HC Deb 10 June 1912 vol 39 cc650-1W
Captain CRAIG

asked the Chancellor of the Exchequer whether his attention has been called to a compensation claim under the Workmen's Compensation Act recently held before the Recorder of Belfast, during the hearing of which the fact was brought out that Mr. William Walker, J.P., of 41, Marsden Gardens, Cave Hill, Belfast, recommended a man named M' Shane not to reveal to the Belfast Tramway Company, from whom he was receiving 22s. 6d. a week, the fact that he was at the same time drawing compensation pay of 7s. 6d. per week from the Belfast Mineral Water Company; whether he can state if this Mr. Walker holds a position under the National Insurance Act; and, if so, the nature of the position and the salary attached; and what action he proposes to take in connection with the question referred to?

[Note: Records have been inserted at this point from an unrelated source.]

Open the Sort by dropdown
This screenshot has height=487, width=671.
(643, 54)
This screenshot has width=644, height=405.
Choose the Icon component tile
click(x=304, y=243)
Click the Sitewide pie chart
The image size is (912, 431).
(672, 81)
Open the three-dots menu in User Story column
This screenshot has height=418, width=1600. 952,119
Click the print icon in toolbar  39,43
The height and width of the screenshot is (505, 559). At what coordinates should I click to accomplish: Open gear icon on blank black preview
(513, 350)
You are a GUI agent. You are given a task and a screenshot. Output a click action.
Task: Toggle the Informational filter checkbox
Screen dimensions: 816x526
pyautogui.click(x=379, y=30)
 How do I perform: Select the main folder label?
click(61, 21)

Mr. Walker is an official lecturer under the Irish Insurance Commission at a weekly salary of £5. The Lord Chancellor has inquired fully into the case, and has decided that no action is called for as regards Mr. Walker's position as a magistrate. It appears that Mr. Walker was not aware that M'Shane was drawing compensation pay and at the same time wages from a new employment until he had lost the latter employment. Under these circumstances the Irish Commissioners have decided that no action on their part is necessary.


asked the Chancellor of the Exchequer why, in the course of lectures delivered in Shrewsbury last month on the National Insurance Act by the Government lecturers the representatives of the friendly societies were pledged to secrecy and not allowed to impart the information gained to other people affected by the National Insurance Act?

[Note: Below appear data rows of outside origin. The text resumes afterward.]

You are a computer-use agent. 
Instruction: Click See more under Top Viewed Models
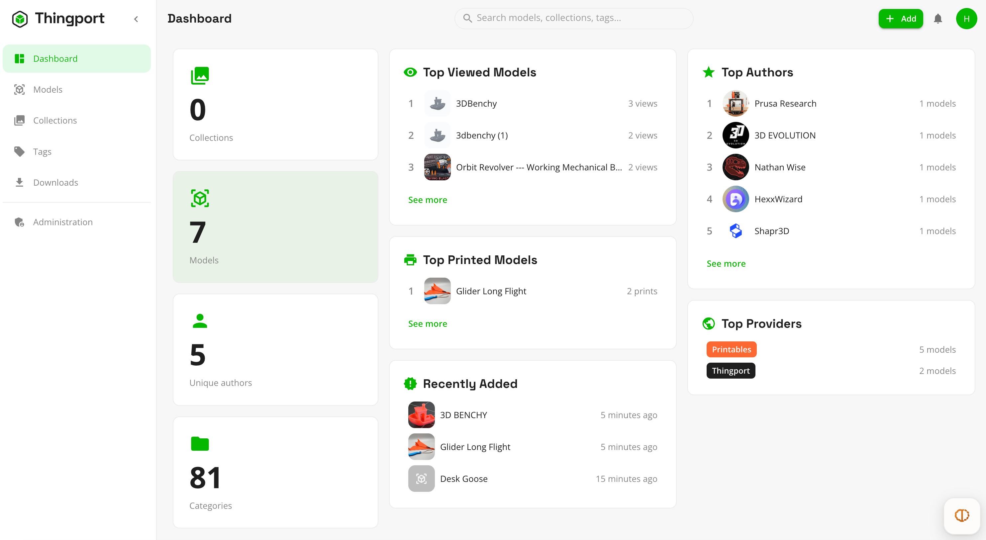(428, 200)
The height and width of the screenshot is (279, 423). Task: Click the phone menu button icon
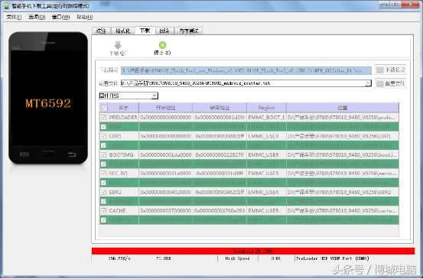click(24, 154)
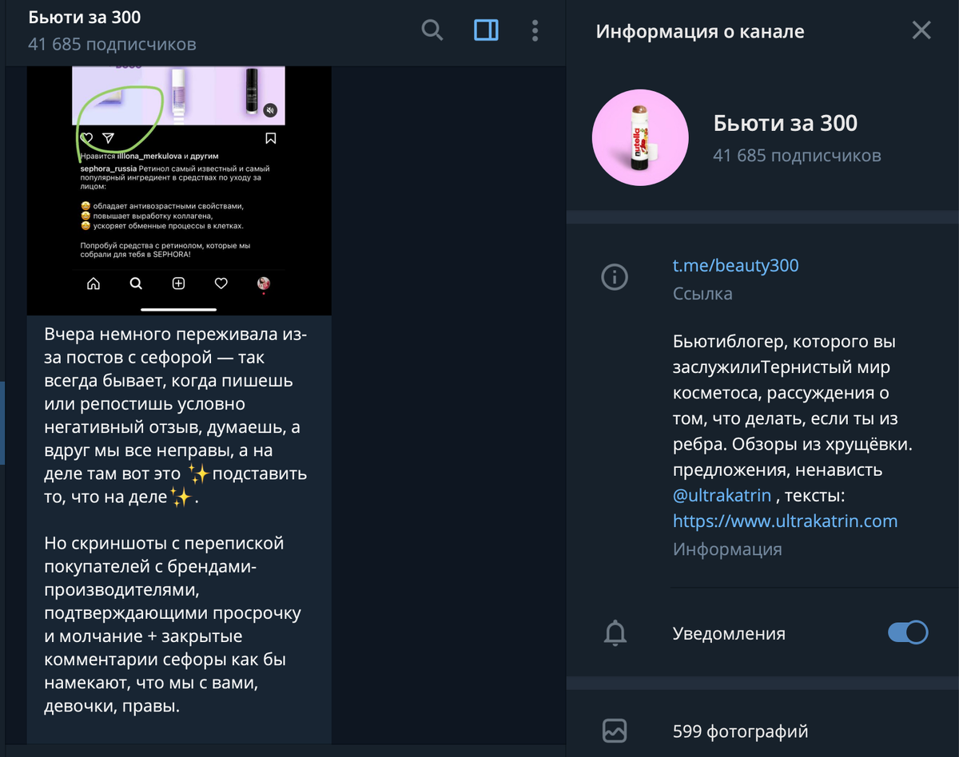Click the Бьюти за 300 title in header
Viewport: 959px width, 757px height.
pos(85,17)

The representatives of the friendly societies were not pledged to secrecy. On the contrary the intention of such lectures is that the officials who attend them should not only be prepared for the duties which will fall upon themselves, but also be enabled to give information about the Act to the members of their societies.


asked the Chancellor of the Exchequer the reasons for keeping private the proceedings of the eight gatherings addressed by a Government lecturer during the current week, on the Insurance Act, at the County Court, Wolverhampton; and will he explain why all but privileged ticketholders were prevented from enjoying the benefit of the information, afforded at the taxpayers' expense, by the exclusion of reporters?


The course of lectures referred to was organised in order to give information to those likely to be concerned in putting the Act into operation. Every society in and around Wolverhampton which appeared likely to become or form an approved society was invited to send its officials, and over 700 tickets were issued. I have already explained many times in the House the course of procedure adopted by the Insurance Commission in connection with lectures or courses of lectures given by their officials.